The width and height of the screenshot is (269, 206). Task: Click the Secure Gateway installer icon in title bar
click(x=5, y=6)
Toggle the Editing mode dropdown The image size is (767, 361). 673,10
---+---
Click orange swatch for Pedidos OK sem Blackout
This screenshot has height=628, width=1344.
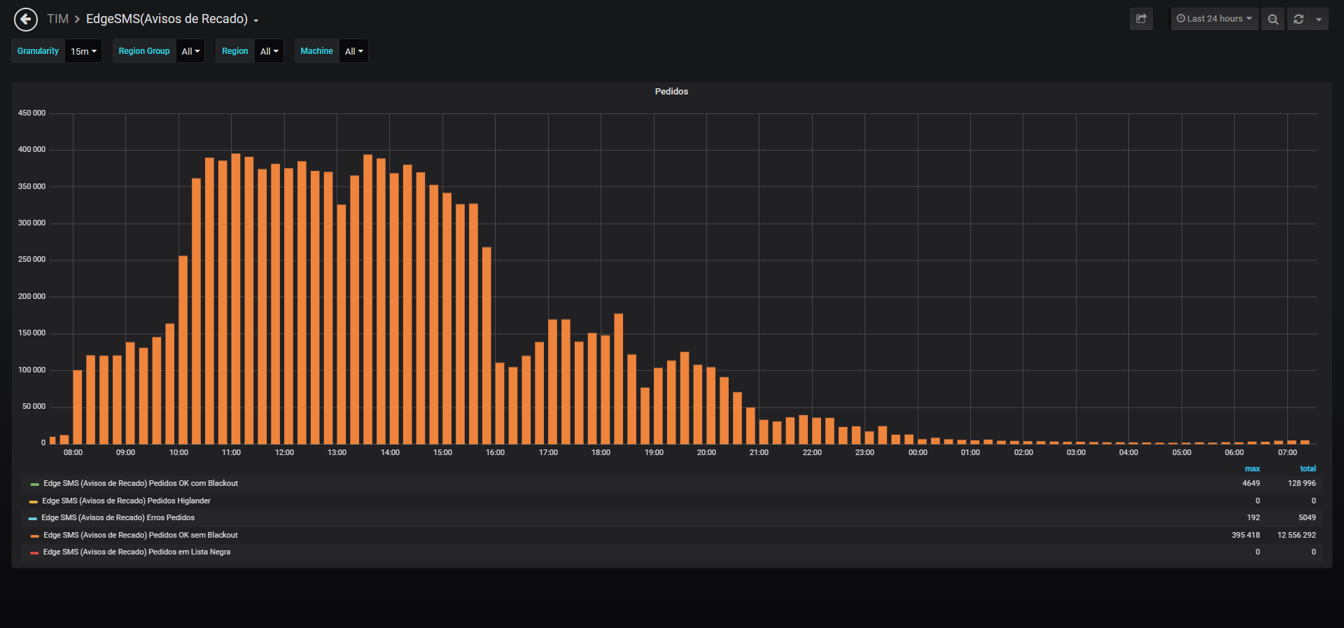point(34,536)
---+---
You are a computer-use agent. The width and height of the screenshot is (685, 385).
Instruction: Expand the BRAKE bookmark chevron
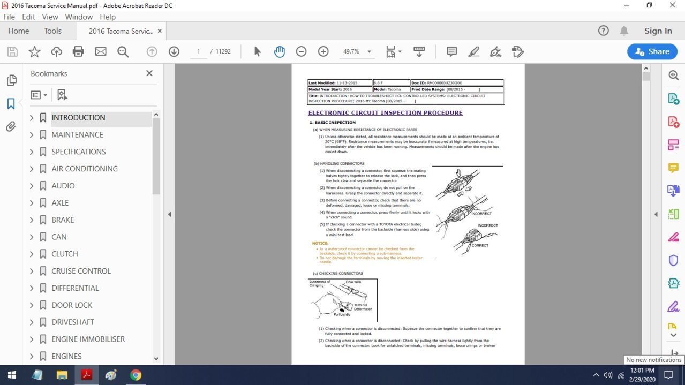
---+---
Task instructions:
From the entries above, extract only the lines running from the one containing "The width and height of the screenshot is (269, 206)." through the one containing "Toggle the Editing", inclusive.

Your solution:
The width and height of the screenshot is (269, 206). Task: Click the Secure Gateway installer icon in title bar
click(x=5, y=6)
Toggle the Editing mode dropdown The image size is (767, 361). 673,10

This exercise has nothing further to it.